Case Name: Barry I. PESSIN, et al., Appellants, v. STATE TAX COMMISSION OF MISSOURI, et al., Respondents
Court: Missouri Court of Appeals
Jurisdiction: Missouri
Decision Date: 1994-02-08
Citations: 875 S.W.2d 143
Docket Number: No. 63793
Parties: Barry I. PESSIN, et al., Appellants, v. STATE TAX COMMISSION OF MISSOURI, et al., Respondents.
Judges: CRANE, P.J., and CRAHAN, J., concur.
Reporter: South Western Reporter Second Series
Volume: 875
Pages: 143–146

Head Matter:
Barry I. PESSIN, et al., Appellants, v. STATE TAX COMMISSION OF MISSOURI, et al., Respondents.
No. 63793.
Missouri Court of Appeals, Eastern District, Division Two.
Feb. 8, 1994.
Application to Transfer Denied May 26, 1994.
Suelthaus & Kaplan, P.C., Robert J. Selsor & Stuart H. Zimbalist, St. Louis, for appellants.
John A. Ross, County Counselor, Edward W. Corrigan, Asst. County Counselor, Clayton, for respondent County.

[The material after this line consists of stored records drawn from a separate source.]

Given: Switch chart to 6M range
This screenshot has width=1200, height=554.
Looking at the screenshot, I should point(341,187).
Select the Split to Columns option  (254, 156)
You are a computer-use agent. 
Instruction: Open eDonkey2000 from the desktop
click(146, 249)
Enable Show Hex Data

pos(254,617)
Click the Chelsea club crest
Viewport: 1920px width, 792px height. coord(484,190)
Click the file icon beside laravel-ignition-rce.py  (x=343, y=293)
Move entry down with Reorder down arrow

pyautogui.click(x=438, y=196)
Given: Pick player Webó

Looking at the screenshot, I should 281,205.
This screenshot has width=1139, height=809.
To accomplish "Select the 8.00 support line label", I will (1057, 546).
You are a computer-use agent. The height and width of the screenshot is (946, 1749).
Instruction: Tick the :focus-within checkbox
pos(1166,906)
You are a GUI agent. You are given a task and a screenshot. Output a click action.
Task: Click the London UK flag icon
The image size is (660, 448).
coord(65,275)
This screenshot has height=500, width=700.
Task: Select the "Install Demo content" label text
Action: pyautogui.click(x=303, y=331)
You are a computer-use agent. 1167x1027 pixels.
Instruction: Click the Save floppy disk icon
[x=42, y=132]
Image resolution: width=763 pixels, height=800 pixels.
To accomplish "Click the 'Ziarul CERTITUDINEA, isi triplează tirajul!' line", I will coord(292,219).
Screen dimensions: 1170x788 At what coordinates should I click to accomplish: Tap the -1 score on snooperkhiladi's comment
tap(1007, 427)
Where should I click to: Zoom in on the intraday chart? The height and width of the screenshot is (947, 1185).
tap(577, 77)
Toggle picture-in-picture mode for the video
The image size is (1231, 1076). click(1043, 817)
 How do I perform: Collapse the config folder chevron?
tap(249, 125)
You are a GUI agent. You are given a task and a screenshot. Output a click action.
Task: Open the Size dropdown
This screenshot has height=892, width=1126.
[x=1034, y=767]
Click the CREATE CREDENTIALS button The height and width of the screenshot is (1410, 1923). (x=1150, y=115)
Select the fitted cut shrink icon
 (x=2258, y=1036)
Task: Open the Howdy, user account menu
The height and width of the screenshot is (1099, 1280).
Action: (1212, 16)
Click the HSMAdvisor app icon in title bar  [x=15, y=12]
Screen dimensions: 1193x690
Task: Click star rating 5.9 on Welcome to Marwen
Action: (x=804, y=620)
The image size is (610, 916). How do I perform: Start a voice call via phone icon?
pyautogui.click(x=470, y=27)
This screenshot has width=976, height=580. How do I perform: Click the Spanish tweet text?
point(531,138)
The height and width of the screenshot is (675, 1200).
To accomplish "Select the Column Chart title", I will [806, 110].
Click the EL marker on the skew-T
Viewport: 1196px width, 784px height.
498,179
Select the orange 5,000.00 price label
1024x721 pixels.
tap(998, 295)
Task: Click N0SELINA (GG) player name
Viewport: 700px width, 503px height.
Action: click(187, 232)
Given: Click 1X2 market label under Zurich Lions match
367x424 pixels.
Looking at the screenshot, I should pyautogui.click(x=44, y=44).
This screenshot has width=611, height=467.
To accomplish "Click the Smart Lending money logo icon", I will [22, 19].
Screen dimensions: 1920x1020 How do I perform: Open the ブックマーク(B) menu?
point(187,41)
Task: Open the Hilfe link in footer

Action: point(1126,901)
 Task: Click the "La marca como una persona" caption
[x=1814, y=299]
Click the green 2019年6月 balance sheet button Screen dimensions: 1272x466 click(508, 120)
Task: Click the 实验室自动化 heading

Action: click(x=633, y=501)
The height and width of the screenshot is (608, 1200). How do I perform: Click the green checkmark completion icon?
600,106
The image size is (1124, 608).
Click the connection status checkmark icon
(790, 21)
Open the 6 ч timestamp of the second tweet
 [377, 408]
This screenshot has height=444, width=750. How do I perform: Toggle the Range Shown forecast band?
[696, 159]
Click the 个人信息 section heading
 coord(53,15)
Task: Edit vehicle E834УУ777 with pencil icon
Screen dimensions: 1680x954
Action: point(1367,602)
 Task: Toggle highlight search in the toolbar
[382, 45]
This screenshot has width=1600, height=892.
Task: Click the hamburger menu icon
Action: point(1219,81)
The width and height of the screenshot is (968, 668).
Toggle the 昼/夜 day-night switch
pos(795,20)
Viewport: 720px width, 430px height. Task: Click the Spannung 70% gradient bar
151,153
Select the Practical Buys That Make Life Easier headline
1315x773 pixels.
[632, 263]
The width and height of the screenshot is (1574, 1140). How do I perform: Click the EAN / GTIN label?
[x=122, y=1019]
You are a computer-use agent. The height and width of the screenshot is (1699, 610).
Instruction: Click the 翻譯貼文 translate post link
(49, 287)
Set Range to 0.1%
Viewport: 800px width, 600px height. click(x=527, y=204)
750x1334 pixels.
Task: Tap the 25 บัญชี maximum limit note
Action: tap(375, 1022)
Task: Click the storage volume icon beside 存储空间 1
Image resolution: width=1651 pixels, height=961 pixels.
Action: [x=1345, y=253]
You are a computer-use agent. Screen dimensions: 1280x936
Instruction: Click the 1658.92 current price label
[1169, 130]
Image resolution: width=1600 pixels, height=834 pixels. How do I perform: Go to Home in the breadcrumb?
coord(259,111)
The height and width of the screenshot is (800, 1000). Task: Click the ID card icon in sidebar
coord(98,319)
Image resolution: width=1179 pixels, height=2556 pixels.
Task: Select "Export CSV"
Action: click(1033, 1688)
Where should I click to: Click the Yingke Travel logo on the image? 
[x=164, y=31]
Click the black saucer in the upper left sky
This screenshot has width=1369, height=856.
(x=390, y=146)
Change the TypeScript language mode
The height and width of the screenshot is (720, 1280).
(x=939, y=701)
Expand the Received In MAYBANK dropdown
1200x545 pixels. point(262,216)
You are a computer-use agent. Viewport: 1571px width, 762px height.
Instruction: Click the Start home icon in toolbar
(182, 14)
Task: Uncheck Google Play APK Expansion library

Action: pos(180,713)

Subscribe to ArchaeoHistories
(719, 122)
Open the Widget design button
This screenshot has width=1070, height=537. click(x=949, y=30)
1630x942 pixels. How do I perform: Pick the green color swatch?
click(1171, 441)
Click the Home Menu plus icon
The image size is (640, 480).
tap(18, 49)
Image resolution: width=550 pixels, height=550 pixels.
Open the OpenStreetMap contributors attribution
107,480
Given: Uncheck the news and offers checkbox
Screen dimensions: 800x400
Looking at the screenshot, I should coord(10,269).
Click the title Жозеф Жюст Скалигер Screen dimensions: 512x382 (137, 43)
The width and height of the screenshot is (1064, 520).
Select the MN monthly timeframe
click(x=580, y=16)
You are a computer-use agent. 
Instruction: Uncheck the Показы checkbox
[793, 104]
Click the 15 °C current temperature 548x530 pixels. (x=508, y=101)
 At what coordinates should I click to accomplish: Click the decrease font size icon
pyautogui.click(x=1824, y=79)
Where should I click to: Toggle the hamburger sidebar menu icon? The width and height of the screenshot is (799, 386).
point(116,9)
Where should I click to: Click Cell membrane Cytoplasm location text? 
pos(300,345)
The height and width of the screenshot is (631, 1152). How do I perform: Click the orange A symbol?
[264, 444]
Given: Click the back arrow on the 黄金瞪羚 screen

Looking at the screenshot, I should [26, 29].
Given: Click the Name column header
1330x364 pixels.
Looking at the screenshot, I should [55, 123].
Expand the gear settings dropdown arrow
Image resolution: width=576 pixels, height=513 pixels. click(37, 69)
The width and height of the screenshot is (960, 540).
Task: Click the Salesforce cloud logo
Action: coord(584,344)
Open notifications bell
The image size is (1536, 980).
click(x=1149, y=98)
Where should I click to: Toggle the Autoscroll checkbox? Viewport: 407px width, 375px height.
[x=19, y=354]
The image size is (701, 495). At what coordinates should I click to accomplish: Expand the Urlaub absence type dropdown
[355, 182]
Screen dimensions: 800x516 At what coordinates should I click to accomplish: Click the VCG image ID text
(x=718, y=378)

W.B. Tichenor & Randall Turley, Jefferson City, for respondent State.

Opinion:
KAROHL, Judge.
Plaintiffs are partners and partnerships who own multi-unit housing complexes in St. Louis County, Missouri. Plaintiffs filed a four count petition seeking reclassification and then reassessment of these properties from commercial to residential. Commercial real estate is taxed at 32% of the assessed value, residential at 19%. Sections 137.016.-1(1) & (3) and 137.115.5 RSMo 1986. The trial court determined that it could not reach the question of whether plaintiffs are entitled to reclassification because they failed to pursue and exhaust their administrative remedies by application to the St. Louis County Board of Equalization and, if necessary, appeal to the State Tax Commission of Missouri. For that reason the trial court dismissed the petition. We affirm.
This case involves a dispute over 1992 real estate taxes. The amount in controversy is the difference between the amount of tax for plaintiffs' property as commercial and plaintiffs' property as residential. In November and December, 1991, plaintiffs complied with the provisions of the Condominium Property Act, § 448.005 to 448.210 RSMo 1986, by recording a declaration for condominiums for their apartments and a plat as required by § 448.030 and 448.040. Plaintiffs intended to convert apartments into condominiums and thereby make the property "residential" for purposes of taxation because of the definition of residential property in § 137.016.- 1(1) RSMo 1986. Condominiums are defined as residential properties.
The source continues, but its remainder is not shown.